Negotiate against, not with terrorists

Story highlights

  • Christopher Voss: ISIS is about self-aggrandizement and sensationalism
  • ISIS trades human beings for money, weapons and publicity, Voss says

Christopher Voss is the CEO of The Black Swan Group, a business coaching firm that works to resolve business communication challenges with hostage negotiation strategies, and the former FBI lead international kidnapping negotiator. The views expressed are his own.

(CNN)The announcement that Kayla Mueller, the 26-year-old held by ISIS, has been killed has thrust the question of how -- and whether -- to negotiate with extremists back into the spotlight.

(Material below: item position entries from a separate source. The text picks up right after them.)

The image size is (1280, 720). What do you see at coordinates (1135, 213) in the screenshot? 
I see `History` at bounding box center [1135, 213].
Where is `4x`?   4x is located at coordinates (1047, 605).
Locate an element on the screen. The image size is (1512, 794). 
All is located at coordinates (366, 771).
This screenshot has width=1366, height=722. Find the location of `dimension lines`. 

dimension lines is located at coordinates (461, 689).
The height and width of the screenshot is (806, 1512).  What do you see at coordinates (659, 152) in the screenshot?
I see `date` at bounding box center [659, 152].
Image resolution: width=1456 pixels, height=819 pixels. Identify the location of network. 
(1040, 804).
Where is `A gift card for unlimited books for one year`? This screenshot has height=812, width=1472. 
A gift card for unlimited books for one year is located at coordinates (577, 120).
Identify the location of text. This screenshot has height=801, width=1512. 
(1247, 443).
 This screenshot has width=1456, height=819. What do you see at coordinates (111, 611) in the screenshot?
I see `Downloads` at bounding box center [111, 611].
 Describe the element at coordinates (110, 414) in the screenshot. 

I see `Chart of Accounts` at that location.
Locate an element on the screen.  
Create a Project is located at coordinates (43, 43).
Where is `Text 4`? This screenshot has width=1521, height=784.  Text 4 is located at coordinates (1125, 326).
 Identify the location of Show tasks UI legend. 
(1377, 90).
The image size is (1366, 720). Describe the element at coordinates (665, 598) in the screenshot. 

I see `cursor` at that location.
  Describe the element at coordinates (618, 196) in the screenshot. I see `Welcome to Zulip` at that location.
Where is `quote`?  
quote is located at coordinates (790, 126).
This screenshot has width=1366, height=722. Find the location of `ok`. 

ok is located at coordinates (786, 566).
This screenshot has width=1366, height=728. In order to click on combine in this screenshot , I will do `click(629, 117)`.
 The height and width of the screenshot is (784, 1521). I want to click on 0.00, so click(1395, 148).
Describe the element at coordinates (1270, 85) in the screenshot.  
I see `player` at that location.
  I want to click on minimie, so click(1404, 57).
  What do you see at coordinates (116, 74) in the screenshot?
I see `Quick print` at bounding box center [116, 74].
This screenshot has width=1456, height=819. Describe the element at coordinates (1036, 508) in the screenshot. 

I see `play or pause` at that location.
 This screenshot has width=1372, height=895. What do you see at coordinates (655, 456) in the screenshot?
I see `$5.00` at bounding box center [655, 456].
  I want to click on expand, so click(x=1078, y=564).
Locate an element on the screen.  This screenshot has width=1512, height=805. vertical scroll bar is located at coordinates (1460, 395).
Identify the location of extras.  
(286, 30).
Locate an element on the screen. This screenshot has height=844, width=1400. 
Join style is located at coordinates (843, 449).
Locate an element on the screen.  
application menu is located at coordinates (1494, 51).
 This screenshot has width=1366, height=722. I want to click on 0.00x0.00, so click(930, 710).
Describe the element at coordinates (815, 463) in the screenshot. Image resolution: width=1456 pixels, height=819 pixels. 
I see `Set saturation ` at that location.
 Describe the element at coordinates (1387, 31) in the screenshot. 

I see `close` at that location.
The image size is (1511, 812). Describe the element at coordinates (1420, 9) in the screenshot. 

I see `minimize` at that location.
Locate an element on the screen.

Mueller's grace, demonstrated in the letter she wrote to her family while being held by the Islamic State of Iraq and Syria, was inspiring. And although the letter was clearly written under duress, that duress could not diminish the strength and beauty of her spirit. I'm thankful that I found out about her, but I'm also angry at how I did.
Christopher Voss
I am, of course, not alone in being outraged by ISIS' recent spate of hostage-taking and executions. And that raises another interesting question: Is ISIS miscalculating?
    It goes without saying that the so-called Islamic State is no more about Islam than the Nazis were about Christianity. They are about self-aggrandizement and shocking sensationalism. They are commodities dealers. They trade human beings for money, weapons and most importantly, publicity.
    But ISIS found themselves in over their heads with the reaction in the Middle East to how they murdered Moath al-Kasasbeh, the Jordanian pilot -- burning him alive in a cage. Previously, the group had been successful at using its murder videos for recruitment -- every outcast in the world seemed a little jealous of the masked miscreant nicknamed "Jihadi John." In contrast, al-Kasasbeh's death brought down swift and powerful condemnation of ISIS and its tactics from across the Muslim world.
    Yet even as ISIS were broadcasting video of the pilot's killing, they were also trying to figure out how to deal themselves out of the situation they found themselves in with Mueller. After all, holding a Western female humanitarian aid worker is a delicate negotiation, even for the seasoned commodities dealers that ISIS have become.
    Indeed, there was a similar episode back in 2004, when the group's mentors, al Qaeda in Iraq, held humanitarian aid worker Margaret Hassan. The courageous Hassan was ultimately murdered by her captors, but the backlash to her death was also swift. There is, simply, no good way to spin murdering a woman who isn't your enemy, who has done you no harm and who has actually done a great deal of good for those in a region you profess to represent.
    And spin is what this is all about; if there is the potential for good publicity, then there is also the potential for some very bad publicity.
    So what do the opportunistic serial killers masquerading behind masks and a religion do? They see the Jordanian retaliation as an opportunity to rid themselves of a commodity they don't know what to do with. But the idea that a Jordanian bomb would somehow kill only a hostage and none of their oddball lot is ridiculous. And reading between the carefully worded statements by the White House, it is clear that our government is not buying this story that ISIS peddled, either.
    But what should our government be doing now?
    For a start, it must recognize that this battle is not just on the ground, it's three-dimensional. ISIS is telling us they care very deeply about their PR, otherwise they wouldn't work so hard at it. But it is also important to realize that the most dangerous negotiation is the one you don't know you're in. With that in mind, we should remember that ISIS started negotiating with the world with their first video -- they just don't want you to know that's what they're doing. Instead, they hope the debates veer off into a debate over whether this is a conflict of Muslim versus Christian. And every single time anyone in the Western world wonders publicly why Arab nations aren't being more vocal in condemning ISIS, we play into their hands. Whatever validity you think that argument has, it's hard not to feel a little uncomfortable that we are even engaging in the very debate and discussion that the enemy wants us to.
    And on the issue of hostage taking specifically?
    After about a year of slowly getting familiar with the United States government's actual policy on kidnapping, our policy implementers are finding out that it is actually quite good. The policy says, in essence, that we're not afraid to talk to anybody.
    Nor should we be.
    President John F. Kennedy once said we should never negotiate out of fear, yet we should never fear to negotiate. I'd suggest taking that principle one step further: We don't negotiate with terrorists. We negotiate against them.